Le rapport met l’accent sur la nécessité de mettre en place de meilleures politiques pour faire de la migration une force de croissance et de prospérité.
Les populations du monde entier vieillissent à un rythme sans précédent, ce qui rend tous les pays de plus en plus dépendants de la migration pour réaliser leur potentiel de croissance à long terme.
Les pays riches ainsi qu’un nombre croissant de pays à revenu intermédiaire —traditionnellement parmi les principales sources de migrants— font face à une diminution de leurs populations, intensifiant ainsi la concurrence mondiale pour les travailleurs et les talents.
Pendant ce temps, la plupart des pays à faible revenu devraient connaître une croissance démographique rapide, les mettant sous pression pour créer plus d’emplois pour les jeunes. De plus, le nombre de réfugiés a presque triplé au cours de la dernière décennie et le changement climatique menace d’alimenter davantage la migration.
Partant de ce constat, la Banque mondiale vient de publier un nouveau rapport sur le développement dans le monde 2023. Intitulé “Migrants, Réfugiés et Sociétés”, le document présente un cadre pour orienter l’élaboration des politiques et souligne que les pays d’origine devraient gérer activement la migration pour le développement, que les pays de destination devraient gérer la migration de manière plus stratégique et que la coopération internationale est essentielle pour faire de la migration une force de développement forte.
184 millions de personnes vivent en dehors de leur pays de nationalité
Selon les chiffres publiés, environ 2,3% de la population mondiale —ou 184 millions de personnes, dont 37 millions de réfugiés— vivent en dehors de leur pays de nationalité.
En effet, les mouvements transfrontaliers d’aujourd’hui se caractérisent par leur diversité : raisons d’émigrer, compétences et caractéristiques démographiques, statuts juridiques, situations et perspectives.

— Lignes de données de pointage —
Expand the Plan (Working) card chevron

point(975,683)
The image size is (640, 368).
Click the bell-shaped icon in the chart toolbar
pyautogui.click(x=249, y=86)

— Exercice rédigé A —
Recopiez fidèlement le passage du texte sur la migration qui va de « Partant de ce » jusqu'à « pays de nationalité. ».
— Exercice rédigé B —
Poursuivez le texte sur la migration à partir de sa dernière phrase.

— Résultat de l'exercice A —
Partant de ce constat, la Banque mondiale vient de publier un nouveau rapport sur le développement dans le monde 2023. Intitulé “Migrants, Réfugiés et Sociétés”, le document présente un cadre pour orienter l’élaboration des politiques et souligne que les pays d’origine devraient gérer activement la migration pour le développement, que les pays de destination devraient gérer la migration de manière plus stratégique et que la coopération internationale est essentielle pour faire de la migration une force de développement forte.
184 millions de personnes vivent en dehors de leur pays de nationalité
Selon les chiffres publiés, environ 2,3% de la population mondiale —ou 184 millions de personnes, dont 37 millions de réfugiés— vivent en dehors de leur pays de nationalité.

— Résultat de l'exercice B —
D’après le document, quelque 43% des migrants et des réfugiés se trouvent dans des pays à revenu faible ou intermédiaire ; 40% dans des pays à revenu élevé de l’Organisation de coopération et de développement économiques ; et les 17% restants dans des pays du Conseil de coopération du Golfe. Mais il existe des pays d’origine et de destination à tous les niveaux de revenu et, en fait, beaucoup jouent les deux rôles à la fois, à l’instar du Mexique, du Nigeria et du Royaume-Uni.
A cet égard, la migration se trouve être un puissant moteur de développement, améliorant la vie de centaines de millions de migrants, de leurs familles et des sociétés qui les accueillent à travers le monde. Si elle est bien gérée, elle peut contribuer à accroître la prospérité et aider à la réalisation des objectifs de développement durable des Nations unies.
Une nécessité pour les pays à tous les niveaux de revenu
Les gens émigrent à cause de déséquilibres mondiaux tels que les importantes disparités de bien-être, et de chocs comme les conflits et la violence. Mais le paysage de la migration est en train d’évoluer. Au cours de la prochaine décennie, la migration deviendra de plus en plus une nécessité pour tous les pays, quel que soit leur niveau de revenu.
Le rapport souligne que les changements démographiques attisent la compétition pour les travailleurs et les talents face au vieillissement rapide des populations des pays à revenu élevé et intermédiaire. La proportion de personnes âgées de plus de 65 ans dans les pays à revenu élevé a atteint le niveau historique de 19% en 2022 et devrait encore augmenter. Cette augmentation exerce une pression sur l’économie mondiale, les soldes budgétaires et le contrat social au sens large. A titre d’exemple, en République de Corée, pays où le vieillissement est le plus rapide, une personne sur six aura plus de 80 ans d’ici 2050, soit quatre fois plus qu’aujourd’hui.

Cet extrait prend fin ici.